Here, too, we’ve had to take responsibility. The Grigny 2 housing trust — with five thousand dwellings and seventeen thousand inhabitants — had its heating and hot water cut off because there were unpaid bills. It relied on natural gas, which depends on fluctuations in world prices, just like how it’s going up today. We couldn’t control anything. So we made an alternative, geothermal project, which is 100 percent publicly owned. We got heat from two kilometers under our feet. We cut the bills by 25 percent and saved the planet fifteen thousand tons of CO2 in one year. Well, I’m a Communist. And at the same time, saving the planet at my level. We like to joke that Grigny has ratified the Paris COP agreement.
Romain Rolland said that even in a hopeless situation, to fight is already hope. I have mayor friends governing populations who are having difficulties but are also rich. It’s a little easier to do socialism in those conditions than with a population suffering like ours is. We don’t exactly have oil to tap. But we do have geothermal energy, and we do have a totally different vision of how education should be.

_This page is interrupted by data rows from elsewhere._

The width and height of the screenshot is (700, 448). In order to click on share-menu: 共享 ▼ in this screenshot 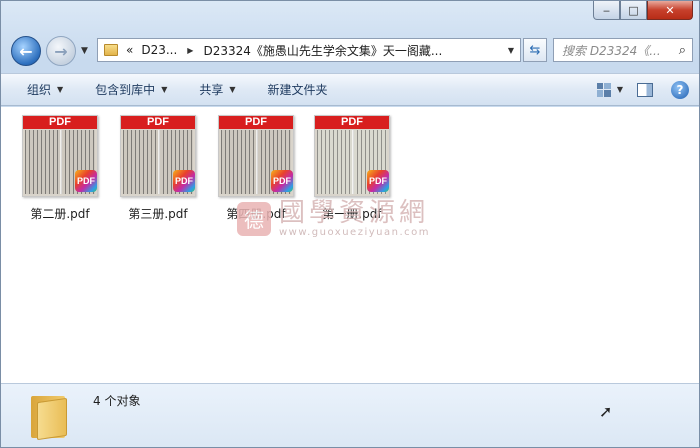, I will do `click(211, 90)`.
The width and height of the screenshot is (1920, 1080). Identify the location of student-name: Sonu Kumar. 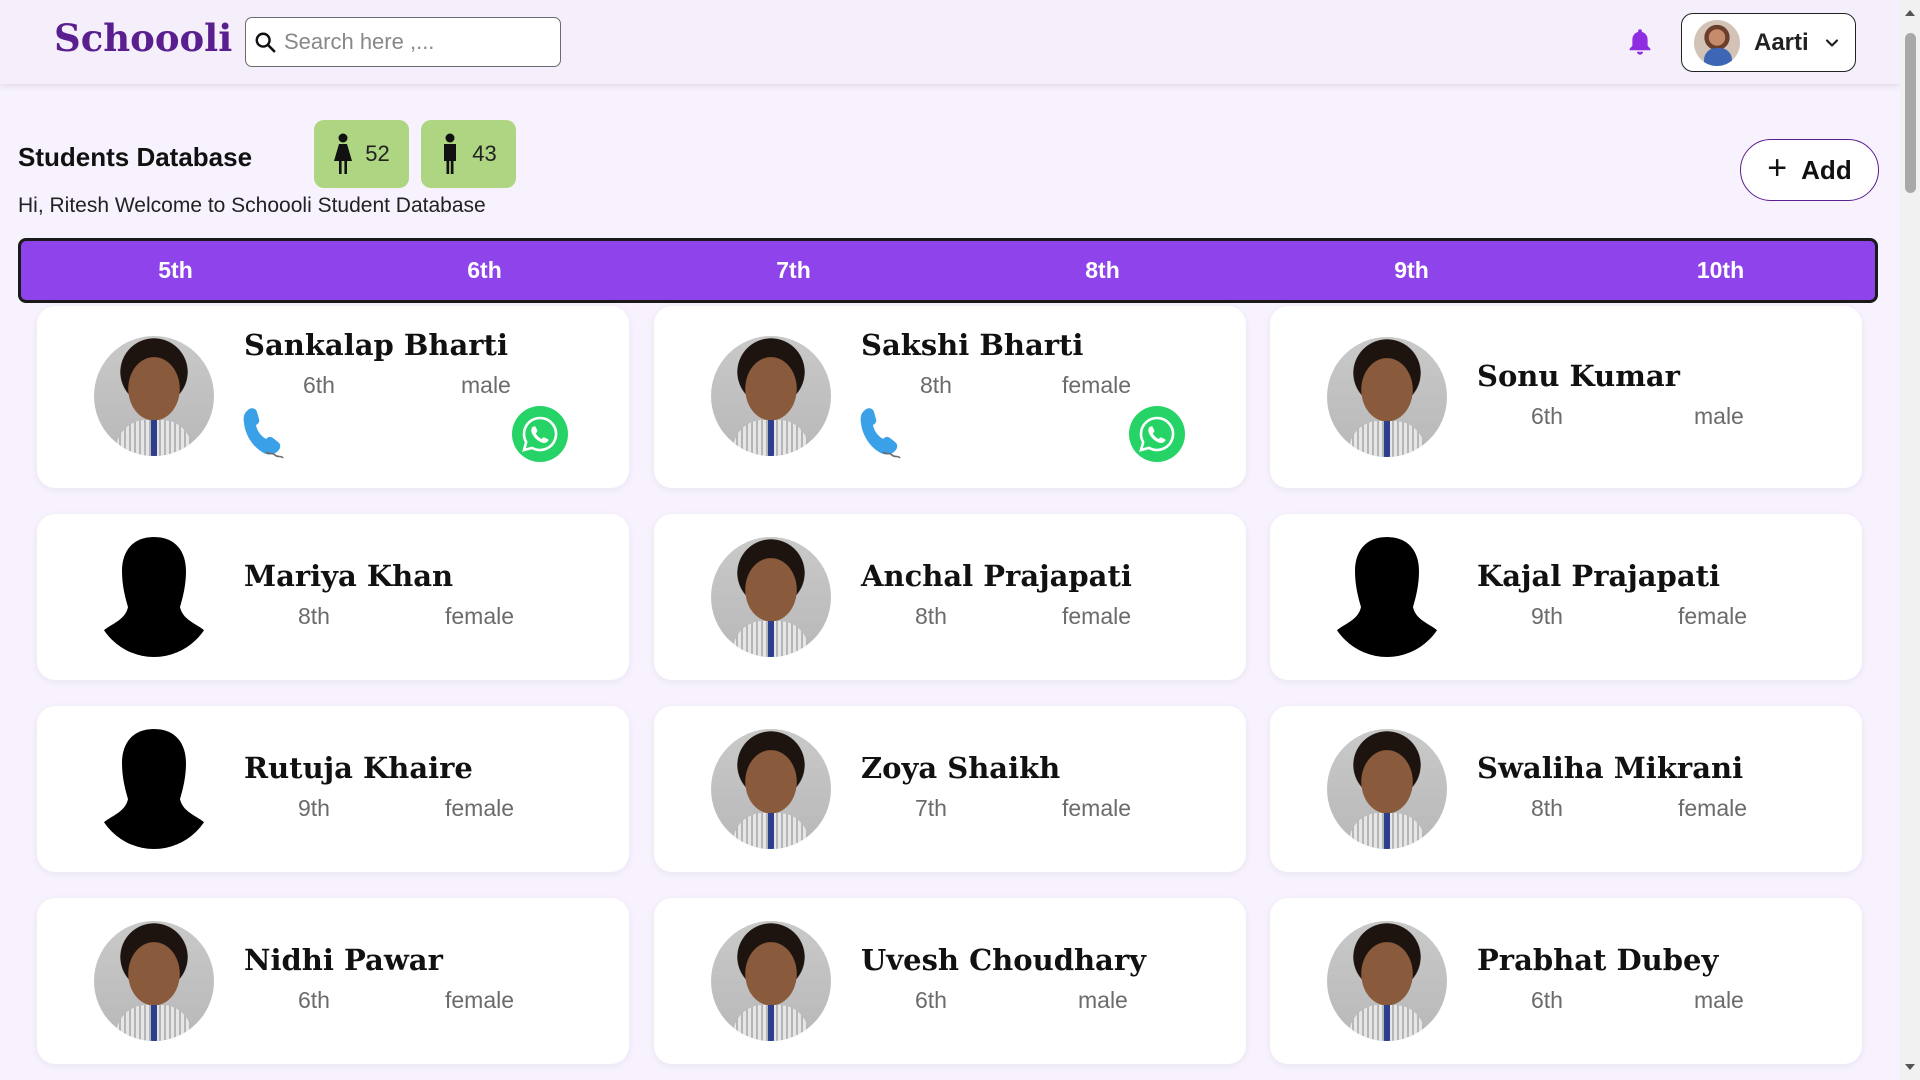
(1578, 376).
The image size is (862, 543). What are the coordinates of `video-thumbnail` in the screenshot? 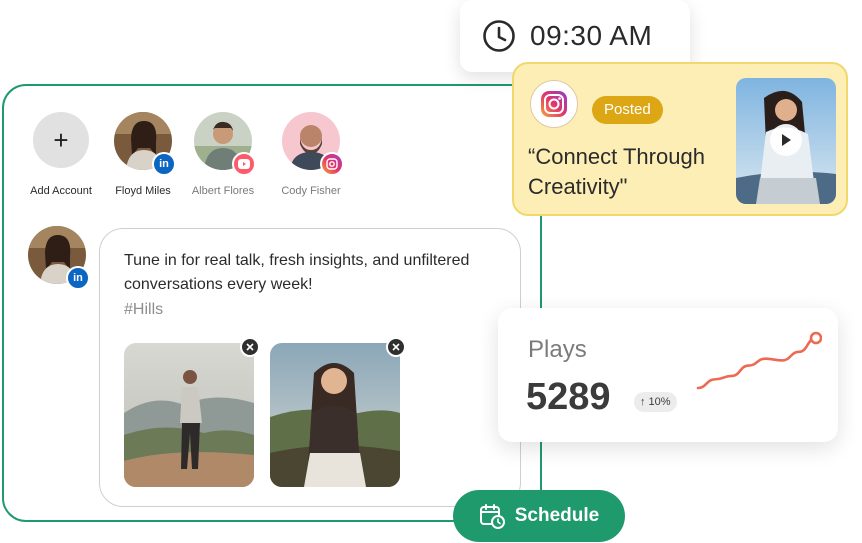 It's located at (786, 141).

I draw great inspiration from what’s happening elsewhere in the world — in Latin America, in Spain, but also mayors in North America and elsewhere in Europe, and all these invisible activists working for the general interest. But as we can see [with the divided field for] the French presidential election, this political family — the humanist forces of social transformation — have to talk to each other. At the local level, municipalities have been won back by a union [of the Left] with a clear program of change: in Lyon, in Bordeaux, and also in smaller towns and suburbs.
So I’m very sad about the national-level solution, and if you ask me who I’m going to vote for, I don’t know. But I really believe that local elected representatives have a role to play in this very complex situation, to maintain a thread of connection, to make sure that it doesn’t break. Because if we let go, I don’t know how our country is going to bounce back.
[Philippe Rio is mayor of Grigny, France, and a member of the French Communist Party.
ABOUT THE INTERVIEWER: David Broder is Jacobin’s Europe editor and a historian of French and Italian communism.]